Beware the Eavesdropper - JHU Engineering Magazine

In the past decade, millions of people have begun to use Voice Over Internet Protocol (VOIP) services that route their telephone calls over the Internet. Because the public nature of the Internet makes eavesdropping relatively easy, VOIP providers are increasingly encrypting the conversations to protect users’ privacy.

But the encryption scheme has a weak spot, according to Whiting School computer scientists. Although the words will be garbled, a clever eavesdropper will be able to figure out what language is being spoken. And the researchers suspect that the encryption scheme in some circumstances might “leak” even more information, such as who is talking.

In the arcane world of encryption a vulnerability that gives this much information away is a pretty big deal.

“We can’t be naive about how determined or dedicated the attacker can be.

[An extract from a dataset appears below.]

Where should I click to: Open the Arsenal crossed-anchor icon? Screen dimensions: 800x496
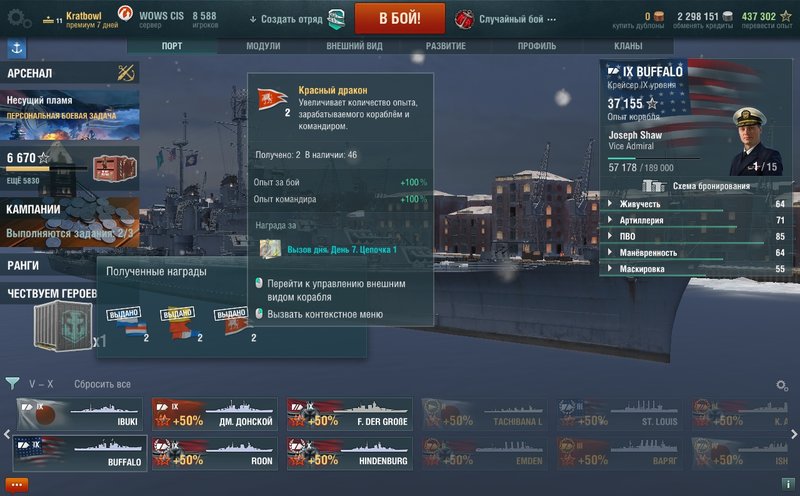pos(126,73)
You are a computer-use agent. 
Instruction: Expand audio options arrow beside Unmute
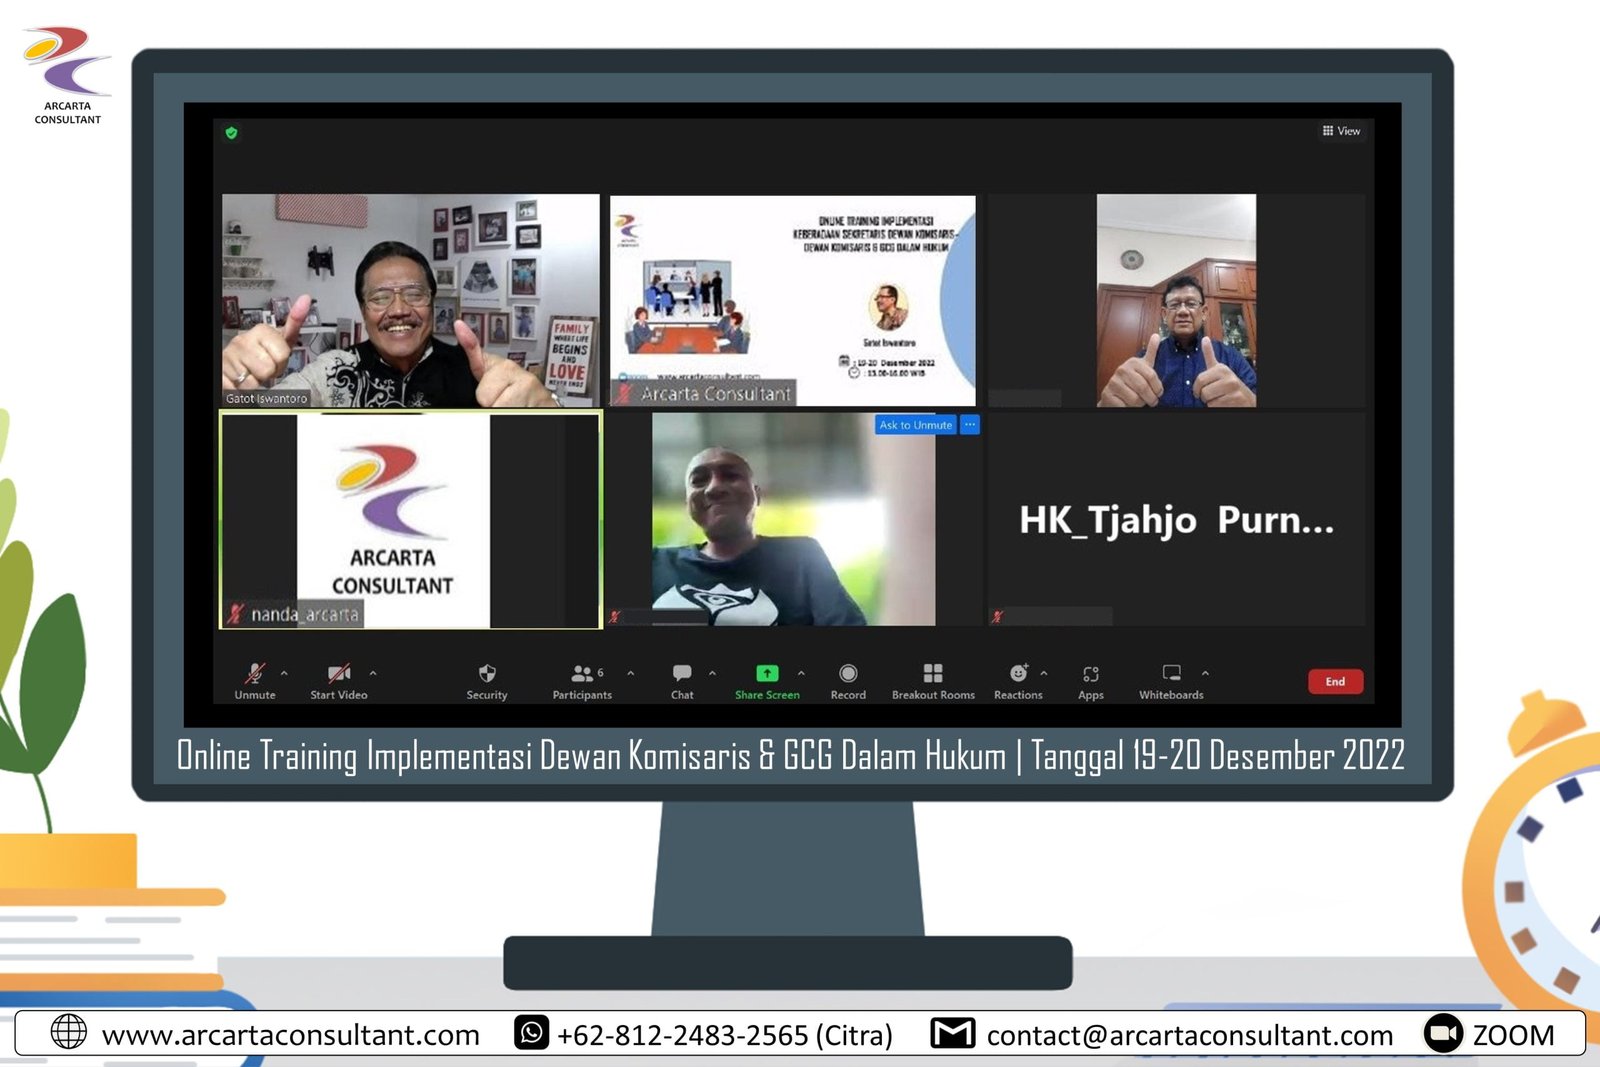coord(284,673)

Information, even in small amounts, if gathered in a timely way can have enormous benefits [to the eavesdropper],” says Gerald M. Masson, a professor in the Department of Computer Science and director of the Johns Hopkins University Information Security Institute.

Of course, intelligence services might want to use the newfound knowledge to zero in on potential terrorists. But corporate spies might also use it against competitors—perhaps getting a heads up about the location of a new plant based on the language being spoken in eavesdropped phone calls.

Masson, along with associate professor Fabian Monrose and graduate students Charles V. Wright and Lucas Ballard, showed that weaknesses in VOIP encryption let them make pretty good guesses about what language the conversations are being conducted in, even though the actual words remained obscure. They presented their findings at the 16th Usenix Security Conference in Boston last August.

Here’s the problem the researchers discovered: To send a phone call over the Internet, VOIP software first converts the analog signal to a digital one. To save bandwidth, most software uses a trick called Variable Bit Rate encoding— each 20 millisecond “frame” of the conversation is encoded using only as many bits as are needed to convey the information. For instance, a frame that contains a vowel sound will contain more bits than one that contains a consonant like an ‘s’.

Before these frames are sent over the Internet they can be encrypted. But the encryption doesn’t hide the size of each frame. What the researchers showed is that an attacker who intercepts the conversation can do a statistical analysis of the frame sizes, and use that analysis to make a good guess about what language is being spoken.

The researchers did it themselves, making encrypted VOIP calls between their own computers and playing files from a dataset of native speakers of 21 different languages. Using their technique, they could correctly classify the language being spoken at a much better rate than random guessing. For instance, they could correctly predict if Indonesian was being spoken 40 percent of the time, and Russian and Tamil 35 percent of the time. On average the correct language was one of the top four guesses more than 50 percent of the time.

The software did even better in choosing between two given languages, such as Spanish and English. In 75 percent of the pairings, the technique predicted between two languages with 70 percent or greater accuracy.

The researchers suspect that encrypted VOIP might leak even more information. For instance, an attacker might be able to tease out enough information about the voices speaking to tell if a particular person was involved. “I think that in general this technology would only have special purpose applications. But that one-tenth of one-tenth of the time where it can provide a slight advantage can have a lot of value,” Masson says.

— Kurt Kleiner